Sin decir nada, entró.
Elijah se quedó afuera, mirando las nubes.
Un minuto después, Dai salió con un frasco pequeño, con tapa plateada.
—Toma —le dijo, extendiéndoselo.
Él parpadeó. Tardó un momento en estirar la mano.
—¿Para qué?
—Es para que metas ahí tus miedos.
Elijah frunció levemente el ceño, como intentando entender si ella hablaba en serio o solo jugaba. La miró en silencio.
—Cuando te dé miedo algo, lo escribes en un papel —explicó—. Y lo metes ahí. Luego lo cierras fuerte. Así no se escapan. No pueden hacerte nada si están encerrados.
Elijah bajó la vista hacia el frasco. Era casi tan liviano como el aire. Tan transparente como lo que nunca se dice.
—¿Y si no sé escribirlo?
—Lo dibujas. O le haces un símbolo. O solo lo piensas fuerte y soplas adentro. También sirve —añadió con naturalidad, con la confianza de quien comparte una receta de cocina mágica.
Elijah no respondió. Pero sostuvo el frasco con ambas manos y lo guardó con cuidado en el bolsillo del abrigo. No con torpeza, sino con ese tipo de delicadeza que se reserva para lo que no se quiere romper.
Caminaron el resto del trayecto sin decir nada más.
Cuando llegaron a la esquina donde siempre se separaban, Dai frenó. Elijah se detuvo también.
—¿Sabes cuál es el mío? —dijo ella entonces—. Una vez soñé que mis ovejas aprendían a hablar. Me decían que en realidad eran personas y que mi papá las había secuestrado y disfrazado. Desde ese día, cada vez que una de ellas bala muy fuerte, me da miedo que me esté insultando.
Elijah soltó una risa breve, casi inaudible. Pero cuando levantó la mirada, sus ojos estaban húmedos.
—Yo tengo uno —dijo—. Que mi papá no se despierte más. Pero también tengo miedo de que sí se despierte.
Dai lo miró, sin moverse. No dijo "oh" ni "lo siento". No hizo preguntas. Solo dio un paso hacia él y, con la misma suavidad con la que a veces recogía un corderito recién nacido, le revolvió el cabello. Los dedos le temblaban un poco, pero no se notaba.

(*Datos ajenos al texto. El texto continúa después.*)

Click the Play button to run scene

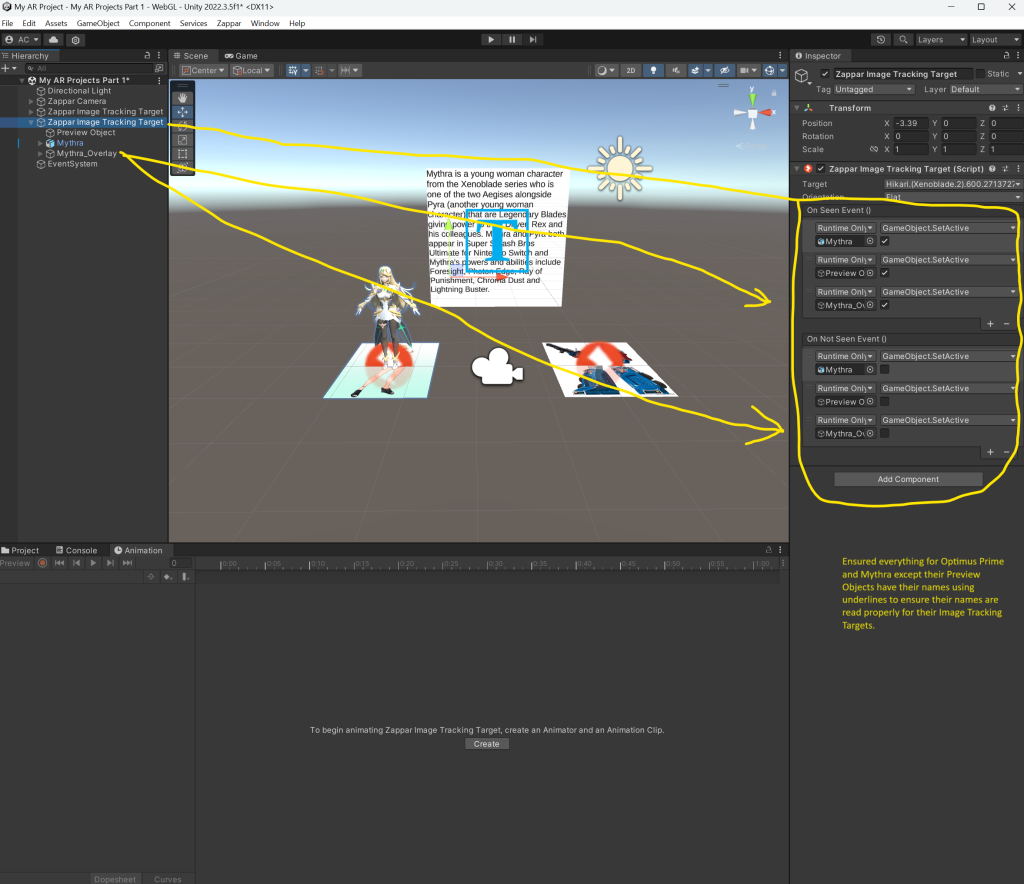[x=490, y=39]
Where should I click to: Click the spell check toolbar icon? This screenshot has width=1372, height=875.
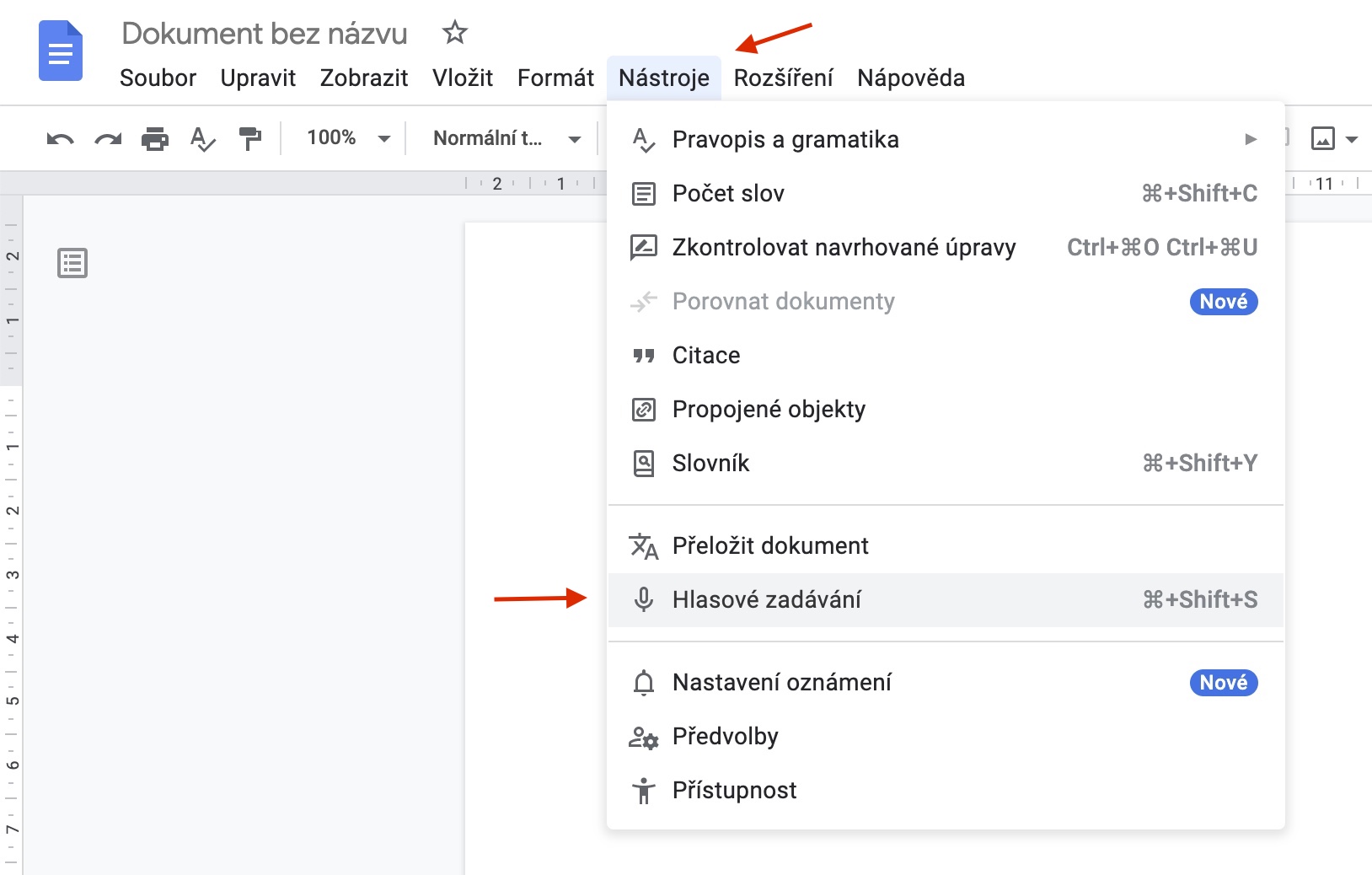(x=202, y=138)
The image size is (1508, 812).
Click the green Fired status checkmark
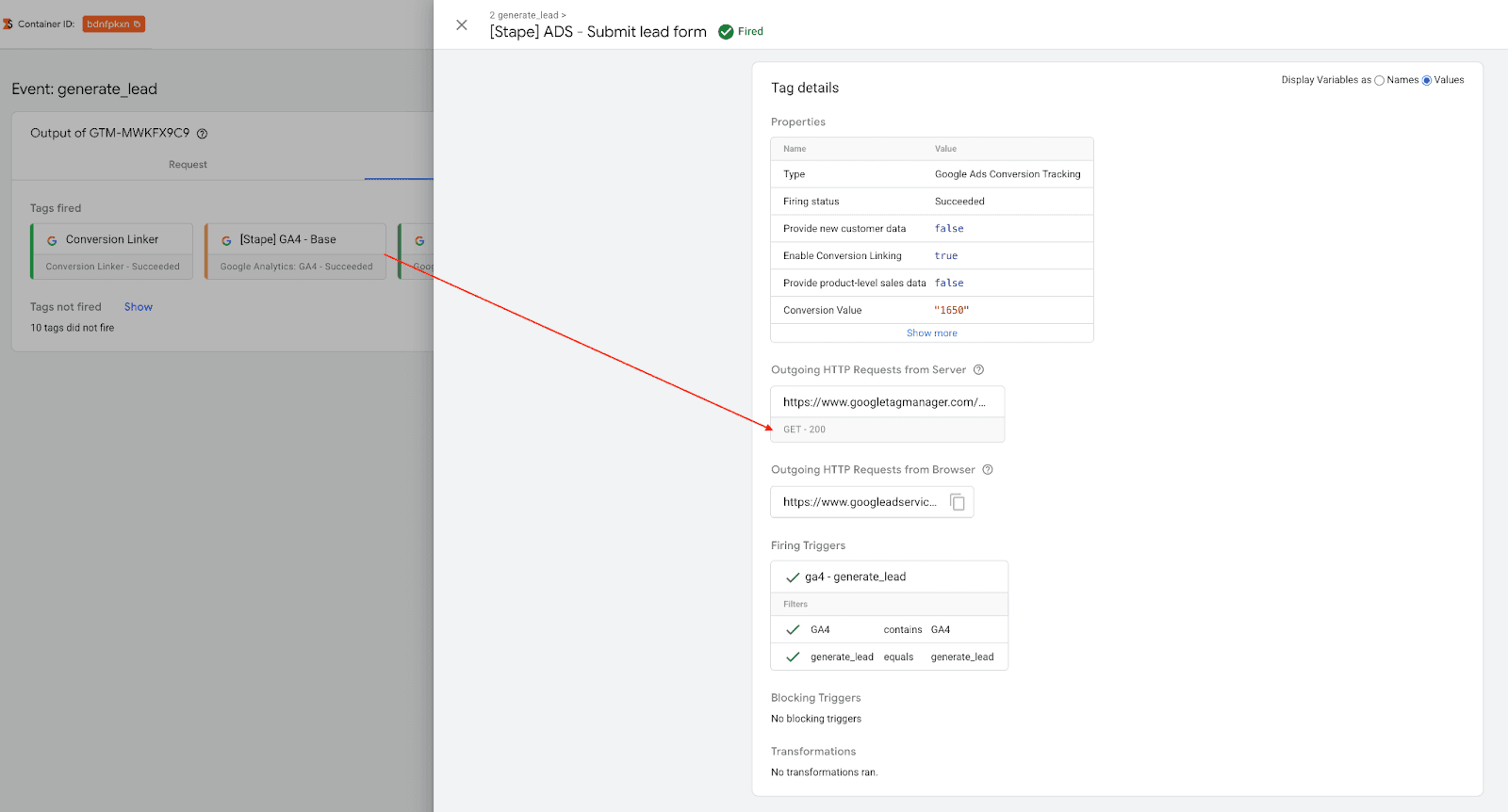click(x=726, y=32)
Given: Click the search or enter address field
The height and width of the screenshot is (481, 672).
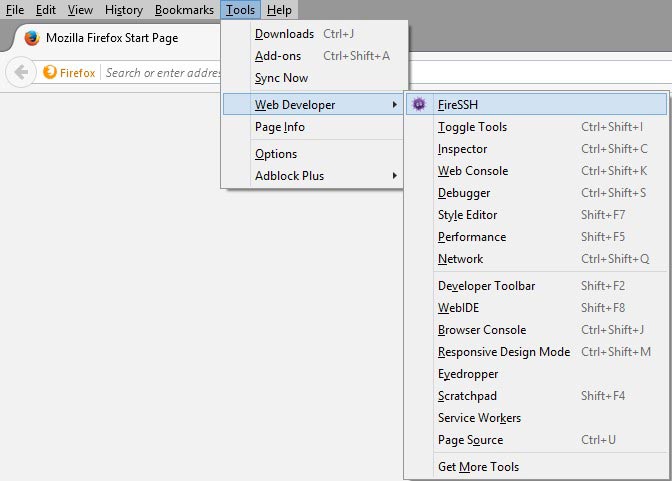Looking at the screenshot, I should tap(160, 72).
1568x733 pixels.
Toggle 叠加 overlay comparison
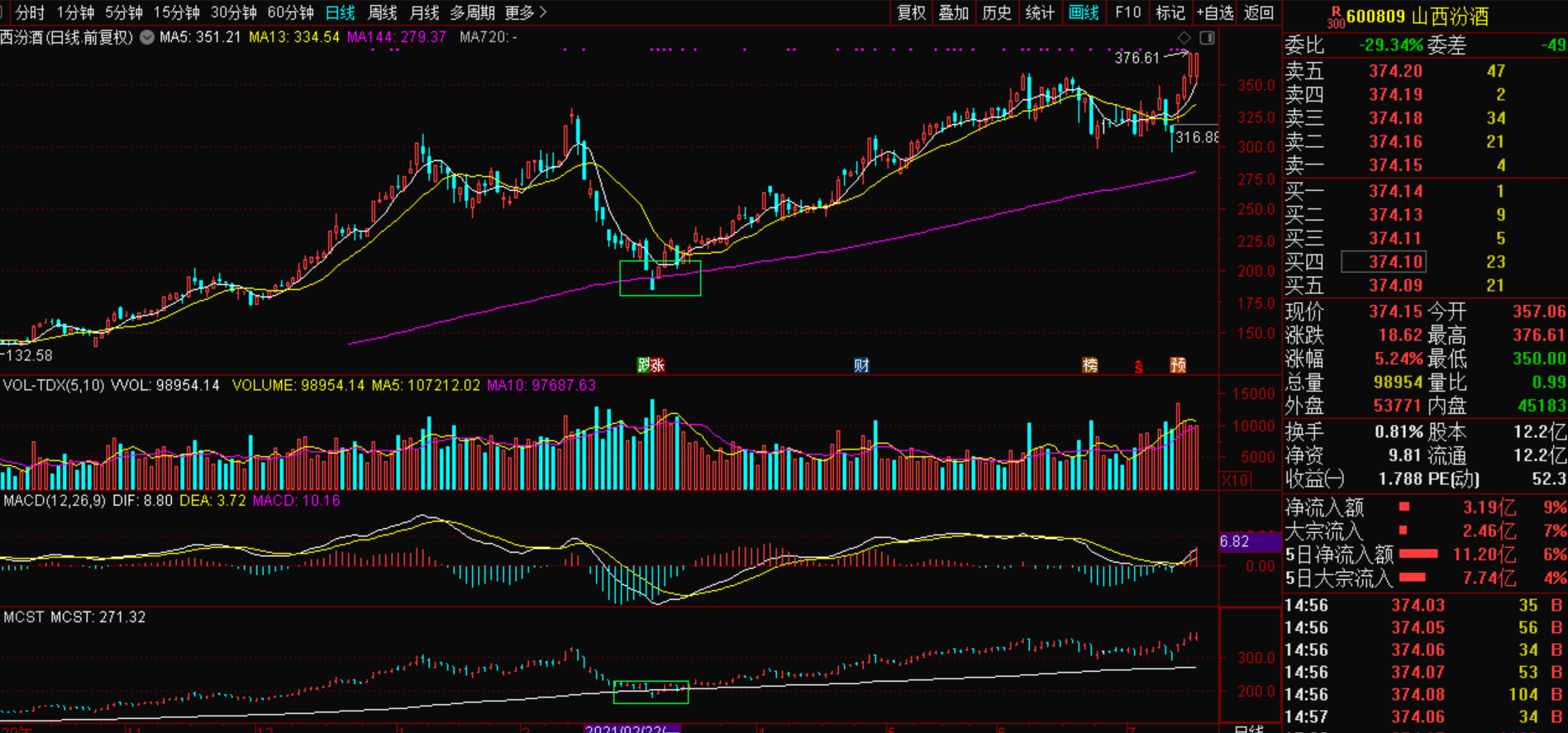coord(953,12)
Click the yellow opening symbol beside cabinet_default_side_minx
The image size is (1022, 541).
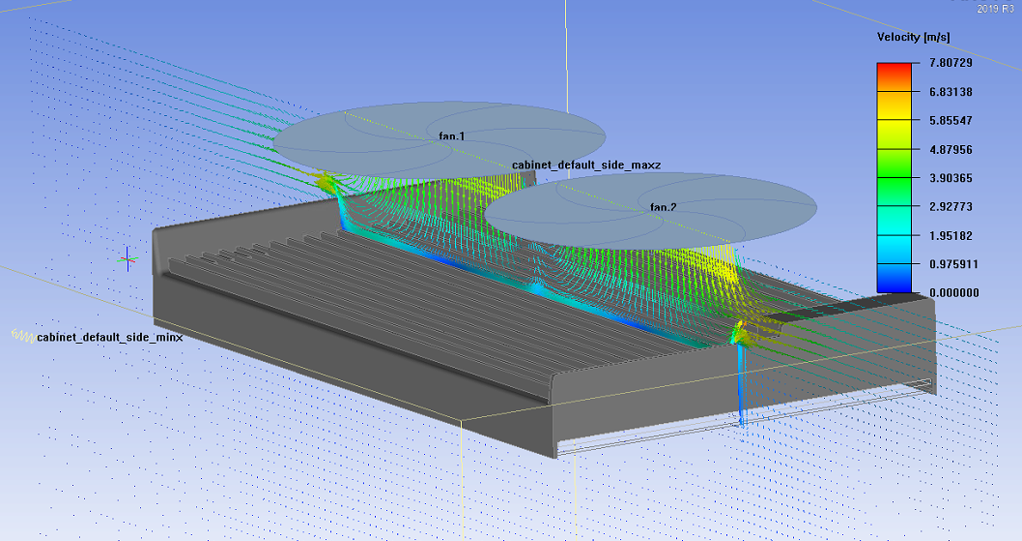click(x=23, y=337)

Era un gesto torpe. Mal hecho. Pero fue todo lo que pudo darle.
Elijah cerró los ojos un segundo. No se apartó.
Esa noche, se sentó en el suelo de su habitación. El cuarto estaba frío. Desde abajo se oía la televisión a todo volumen y la voz de su padre repitiendo una canción mal tarareada.
Colocó el frasco sobre el piso. Tomó un lápiz mordido y una hoja arrancada de una libreta vieja.
No sabía cómo empezar.
Escribir “miedo” le parecía poco. Escribir “papá” le daba rabia. Escribir “yo” lo hacía sentir culpable.
Al final, dibujó un rectángulo. Un sofá. Luego, una figura acostada con una botella al lado. Y al fondo, una puerta cerrada. Muy pequeña. Escribió al pie una sola palabra: ruido.
Lo dobló en cuatro partes. Lo metió en el frasco. Y lo cerró con tanta fuerza que escuchó el clic del metal sellando el vidrio como un hechizo.
Al día siguiente, al llegar a la colina, Dai lo estaba esperando.
Él no dijo nada. Solo caminó hacia el árbol. Se agachó y colocó el frasco entre las raíces gruesas, al resguardo del sol. Encima, dejó una piedra plana, como un guardián dormido.